TASK TO CARRY OUT:
In the text on the oubliette, what French word is the name of the cell drawn from?

SOURCE EXTRACT:
▼▼▼

The French had a word for it, and presumably a need. Medieval times were not the romantic era we imagine now, but were dangerous times, especially if you were an enemy of a powerful figure such as a member of the nobility or clergy. Many people were held, legally or illegally in castle donjons, whence we draw our word 'dungeon'. Some were held for torture, ransom, punishment or pleasure. Some were simply held because they were considered too dangerous to release.

Some were simply imprisoned to take them out of the way, permanently. These were frequently dropped into deep vertical cells, whose only opening was a trapdoor at the top. Here they might be left to rot and die, forgotten. This, then was the origin of both the cell and the word, drawn from the French 'oublier' (to forget).

The oubliette became a feature of many European castles. Some still exist, and the curious tourist may visit them at leisure. Warwick Castle, in the English West Midlands still has one, as does Amberley Castle in Sussex, but the grisliest must certainly be that at Leap Castle neat Kinnitty in Ireland. Here, the discovery of heaps of human bones on the floor of the bricked-up oubliette is a ghoulish reminder of the horrible end facing anyone thrown into it. This was a lonely, protracted death, certainly worse than being buried alive, as the prisoner would be able to hear people moving about him, ignoring his pleas for help and release.

The word has also been applied to the so-called priest holes, used for refuge and escape during the many periods of religious persecution which tore Europe apart from time to time. It is also used sometimes to describe any place where things may be sent to be forgotten - the most modern of which is the /dev/null device in Unix computing.

▲▲▲

Collected data entries
▼▼▼

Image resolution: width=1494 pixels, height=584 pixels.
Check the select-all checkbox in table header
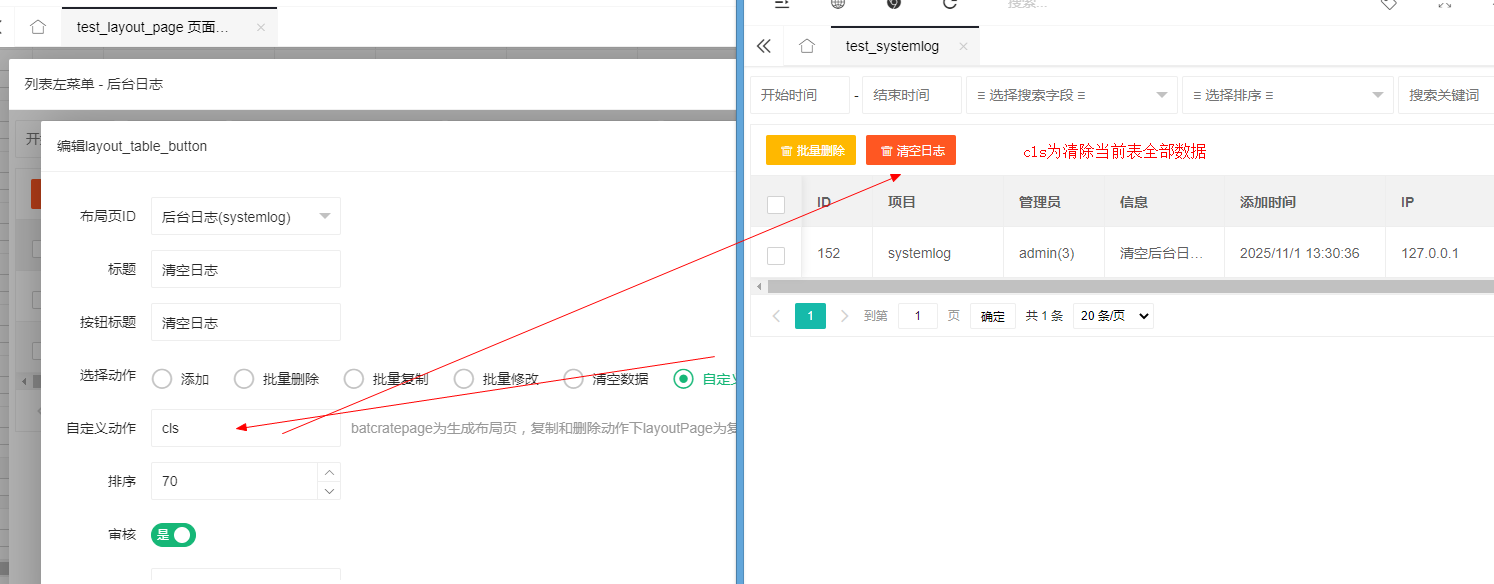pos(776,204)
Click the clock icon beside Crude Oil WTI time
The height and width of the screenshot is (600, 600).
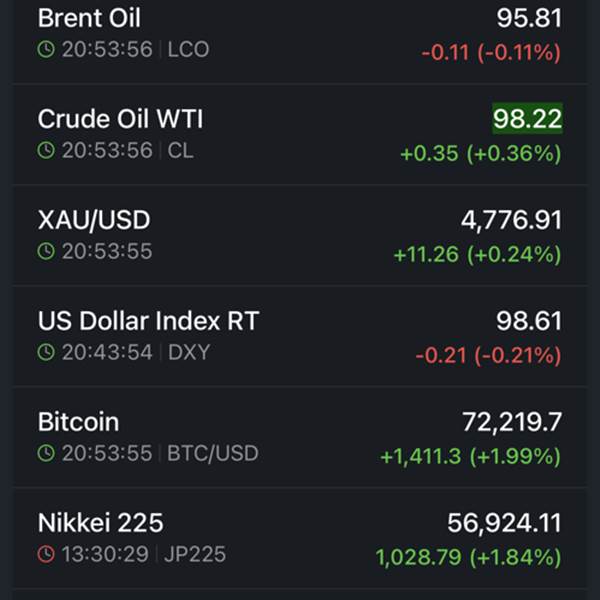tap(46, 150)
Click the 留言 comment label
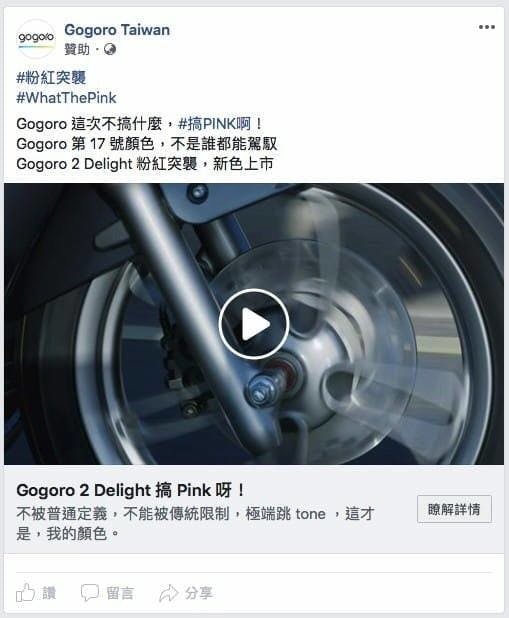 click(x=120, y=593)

▲▲▲

SOLUTION BELOW:
'Oublier' (to forget)